[EXTRACT TO READ — start]

All three singletons are created once and passed to the UI tab builders. This avoids the model-loading overhead being repeated on every query.

---

## Security Decisions

### Password Storage
bcrypt with work factor 12 — prevents offline brute-force attacks even if the SQLite file is exfiltrated. The same rounds as industry standard (bcrypt rounds ≥ 10 is OWASP recommended).

### KB Name as Path Component
The KB name regex (`^[a-z0-9][a-z0-9\-]{0,62}[a-z0-9]$`) prevents path traversal. All KB filesystem operations use `cfg.kb_dir(kb_name)` which returns `data_dir / kb_name` — impossible to escape with a validated slug.

### Query Audit Log — PII Protection
The raw query text is NEVER stored in SQLite. Only the SHA-256 hash of the query is stored (`voice_query_hash`). This satisfies GDPR "data minimization" — analytics work on aggregates, not raw user queries.

### No Globals in Event Handlers
All pipeline objects (transcriber, answer_chain, kb_manager) are passed via closures, not module-level globals. This makes the code testable (dependency injection) and prevents accidental shared state mutation.

---

## Test Coverage

**File:** [tests/test_phase5.py](../tests/test_phase5.py) | **55/55 passed**

| Class | Tests | What's verified |
|-------|-------|----------------|
| `TestKBManagerCreate` | 16 | Create, list, get, duplicate detection, 5 slug validation cases |
| `TestKBManagerDelete` | 3 | Delete removes from list, nonexistent raises, count decreases |
| `TestKBManagerPassword` | 7 | Public access, protected access, wrong pass, no pass, unknown KB, bcrypt format |
| `TestKBManagerStats` | 3 | Returns dict, has required keys, zeros on empty DB |
| `TestPreparForTTS` | 7 | Citation stripping, refusal → empty, normal text unchanged, no double spaces |
| `TestCitationPanel` | 8 | Filename, page, section, excerpt, multiple, numbered, empty, type |
| `TestUIHelpers` | 7 | KB choices, KB table format, protected lock icon, append_chat, no mutation |
| `TestAppStartup` | 4 | build_app returns Blocks, all three tab builders run without error |

### Fixture Design

The `manager` fixture creates a fresh KBManager backed by a temp SQLite path for each test — complete isolation with no shared state between tests.

[EXTRACT TO READ — finish]
[EXTRACTED INFORMATION — start]

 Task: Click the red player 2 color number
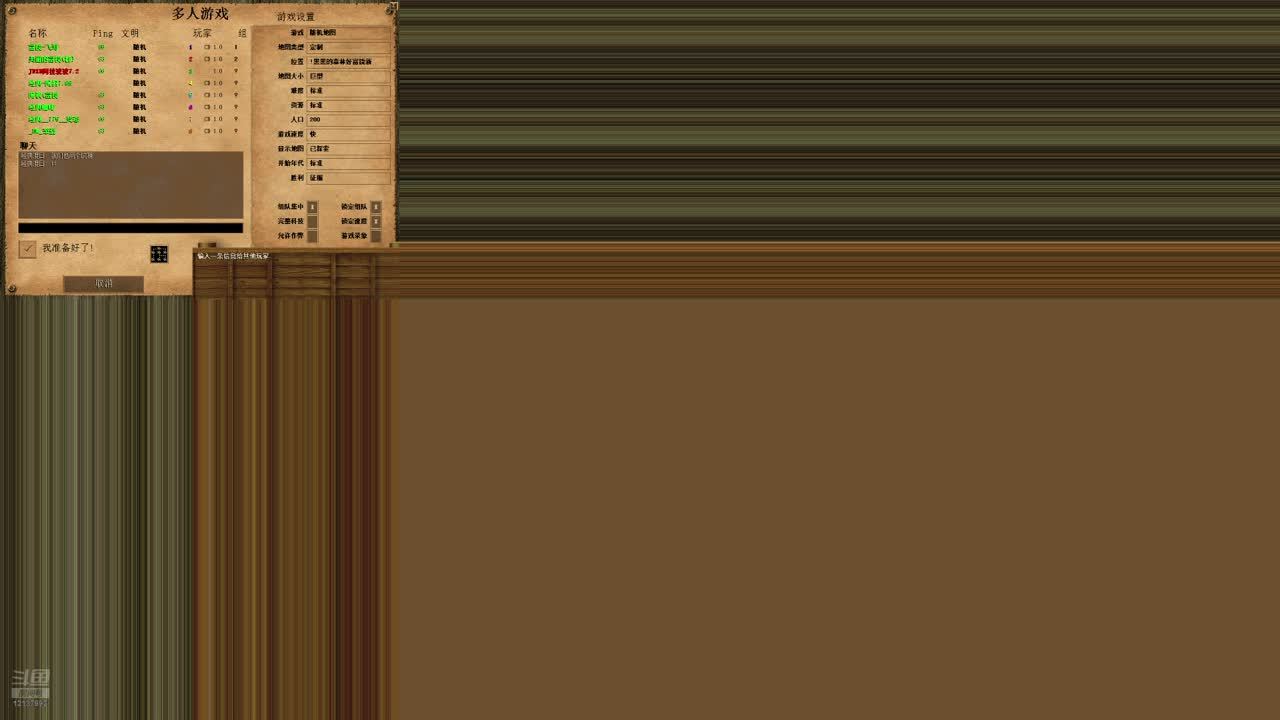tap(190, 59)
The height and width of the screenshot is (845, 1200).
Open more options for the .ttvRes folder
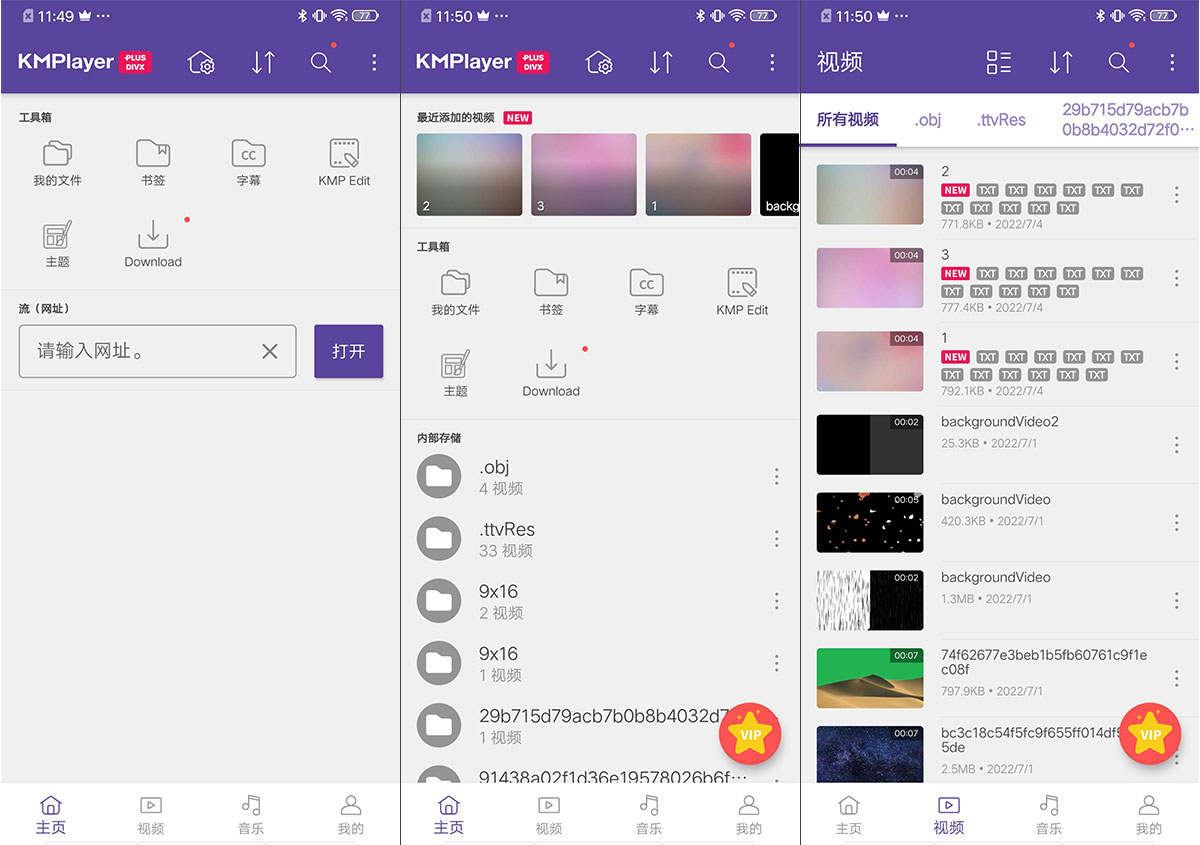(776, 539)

[EXTRACTED INFORMATION — finish]
[EXTRACTED INFORMATION — start]

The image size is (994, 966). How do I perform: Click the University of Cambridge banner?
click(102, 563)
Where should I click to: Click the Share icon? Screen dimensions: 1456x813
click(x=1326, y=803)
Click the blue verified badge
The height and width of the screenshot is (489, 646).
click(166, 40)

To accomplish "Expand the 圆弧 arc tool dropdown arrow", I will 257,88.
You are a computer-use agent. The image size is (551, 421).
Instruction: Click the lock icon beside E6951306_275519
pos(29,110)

[EXTRACTED INFORMATION — finish]
[EXTRACTED INFORMATION — start]

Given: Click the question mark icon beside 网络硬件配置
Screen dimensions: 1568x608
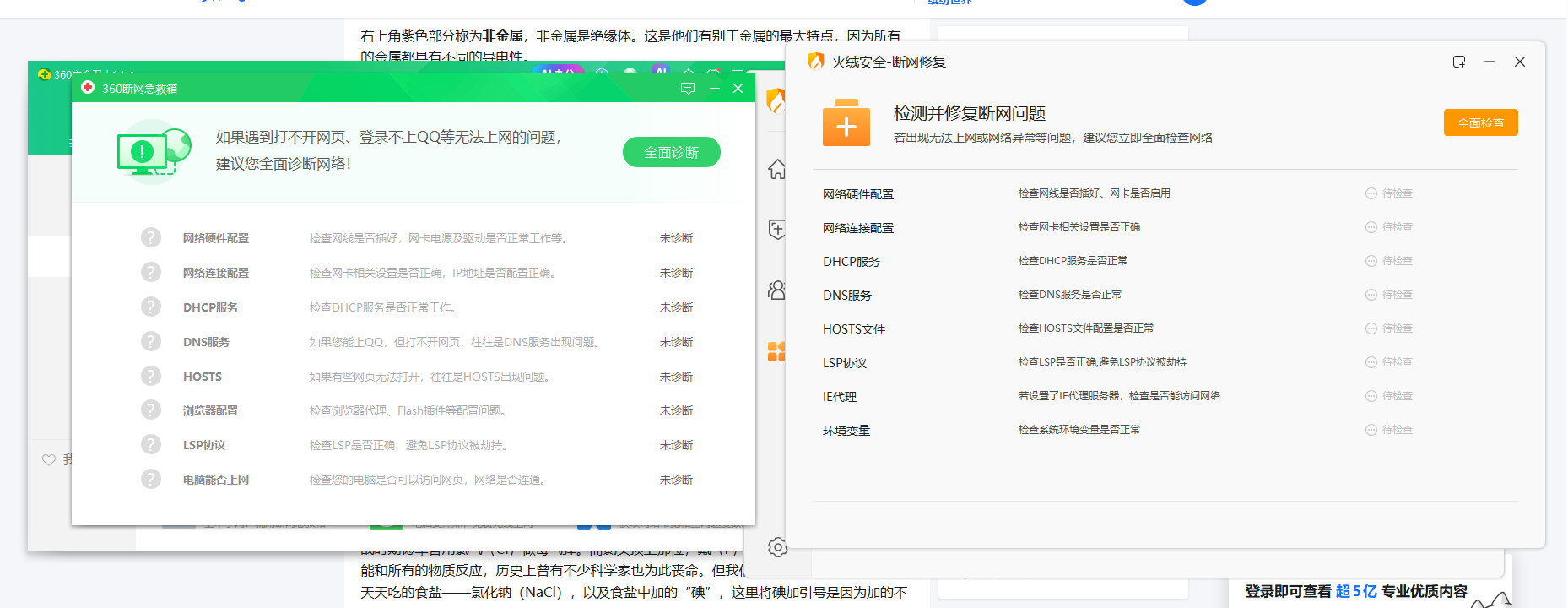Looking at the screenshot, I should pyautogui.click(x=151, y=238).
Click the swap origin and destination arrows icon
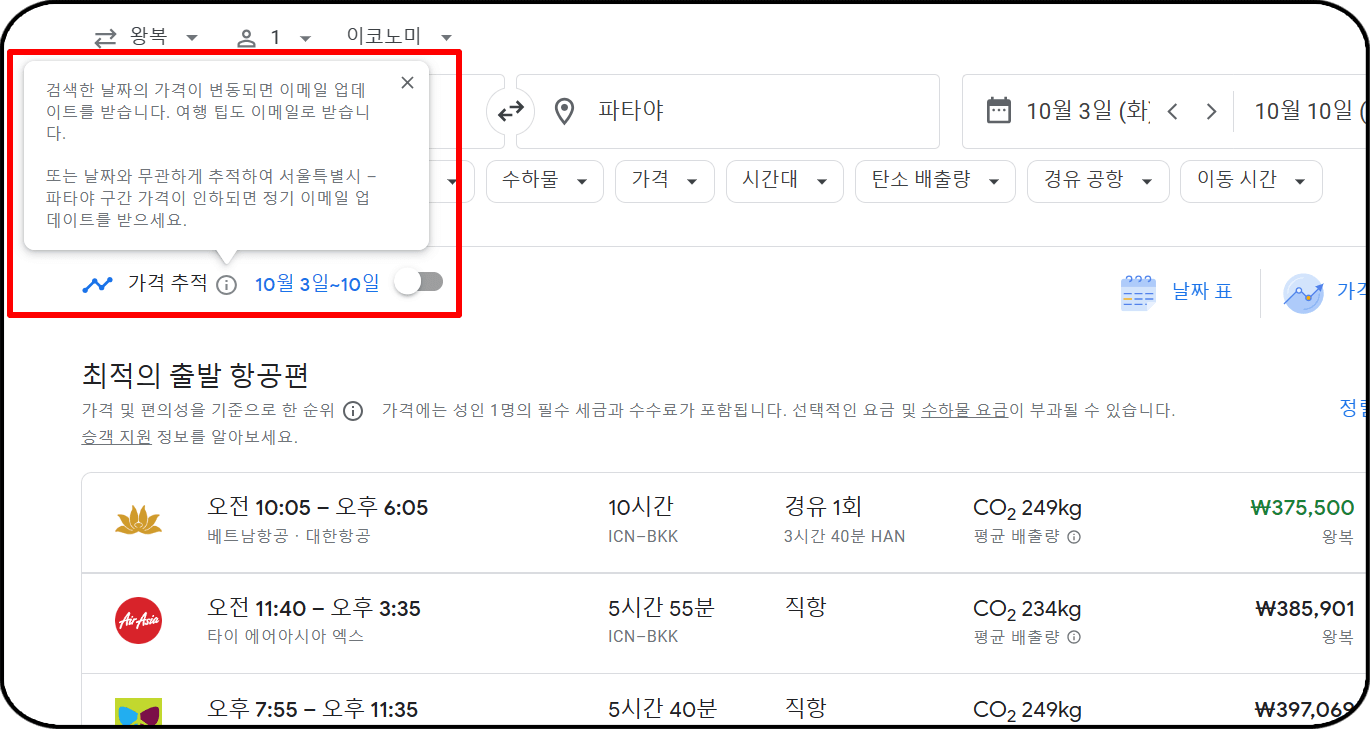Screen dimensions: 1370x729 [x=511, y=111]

[EXTRACTED INFORMATION — finish]

→ **WORK INSTRUCTIONS**
Transcribe the passage from the design notes from "### KB Name" up to and including "a validated slug.".

→ **SOLUTION FOR THIS EXERCISE**
### KB Name as Path Component
The KB name regex (`^[a-z0-9][a-z0-9\-]{0,62}[a-z0-9]$`) prevents path traversal. All KB filesystem operations use `cfg.kb_dir(kb_name)` which returns `data_dir / kb_name` — impossible to escape with a validated slug.